Here is my design process and how I used a Stratasys 3D printer at the beginning, rather than the end of the design process.
Some of the tools I used during this project were SolidWorks, Fortus 250 3D printer, contour gauge, protractor and calipers.
My intentions were to design a mount to hold my phone on my dashboard just like the picture below. I use the GPS feature in my phone a lot to find my way. It seemed easy enough to design something nice and simple to hold the phone in place on my dashboard while driving, until I really started looking at my dashboard. The more I investigated the issue the more I found my dashboard had a lot of radiuses and angles. How could I design something without being sure it would fit at the end? All these angles and radiuses would have a large factor in the final product. Then there is always the SolidWorks question, how am I going to start drawing this part?

The first thing I wanted to do is make sure I was holding the phone properly. Using my calipers I measured my phone with the protective cover on. I then drew the perimeter in SolidWorks, gave it a thickness, and then printed it out. Simple part took about ten minutes to build. Once I had the shape that fit nice and snug to the phone, I moved onto the shape of the dashboard.

Rather than trying to find those large radiuses, I first tried to find all the angles in the center of the dash board using my contour gauge. I then brought that inside and traced the outline of the dashboard.

Once I found the angles and dimension I modeled it in SolidWorks. I gave the part a thickness and built a thin silhouette of the angles of the dash. It’s a good thing this part only took nine minutes to build because I had to build a few to get the angles and dimensions just right.
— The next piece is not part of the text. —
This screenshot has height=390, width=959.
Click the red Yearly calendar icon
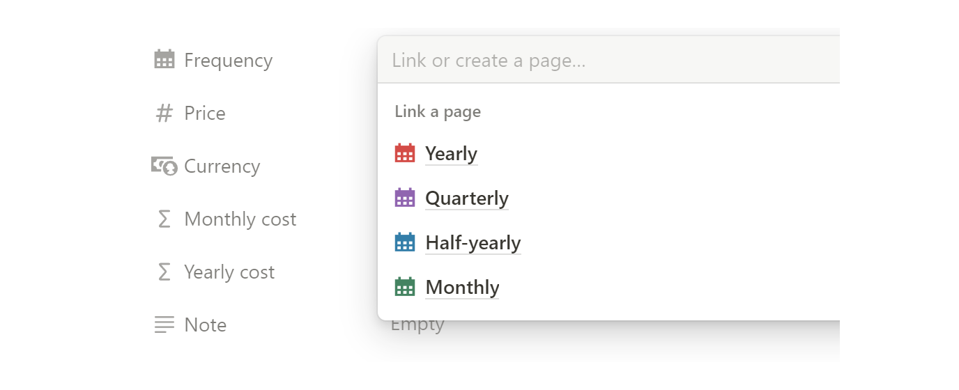[405, 153]
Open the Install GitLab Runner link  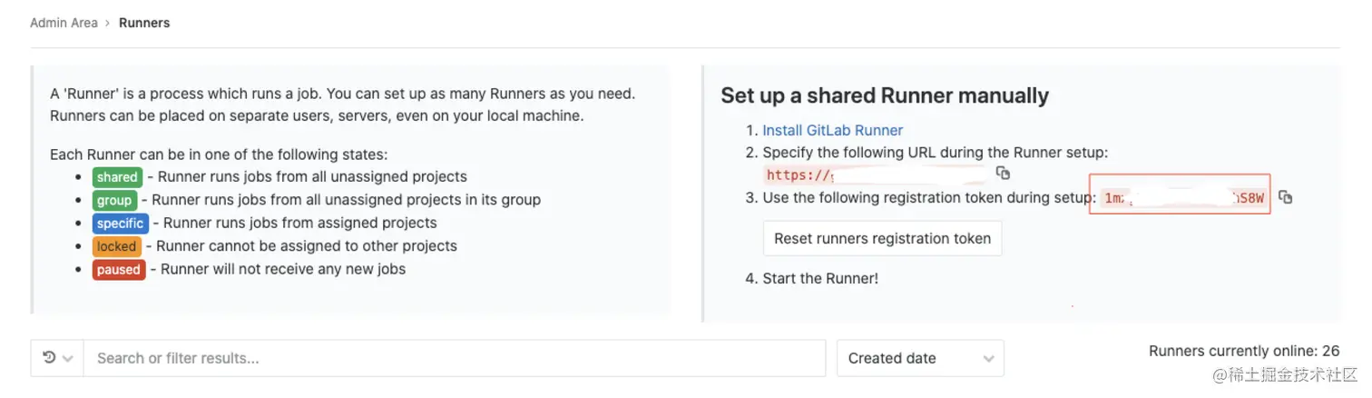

Now for the radiuses, using my contour gauge again I found the large radius of my dashboard and traced it onto a piece of paper.

I then took a picture of the large radius with a ruler next to it. With this I took advantage of the best tool for a designer in SolidWorks, the sketch picture tool. This tool allows you to bring a photograph into SolidWorks and sketch on top of it. Once I drew the large radius with the sketch radius tool in SolidWorks this gave me the center point where I could now make an axis and revolve the part.

Now I just put a slot for the power connecter and throw on some fillet and there is my cell phone mount for my truck that looks like it belongs.

This article is really about using your printer as a design tool during the process rather than a prototyping machine at the end. We all know how some small changes can be big ones if they have to be done at the end of a project. By printing small sections of your model to test form, fit and function of certain areas of your model you also save time and material. These two things are critical when you are looking for cost in a project, and less cost means more profit.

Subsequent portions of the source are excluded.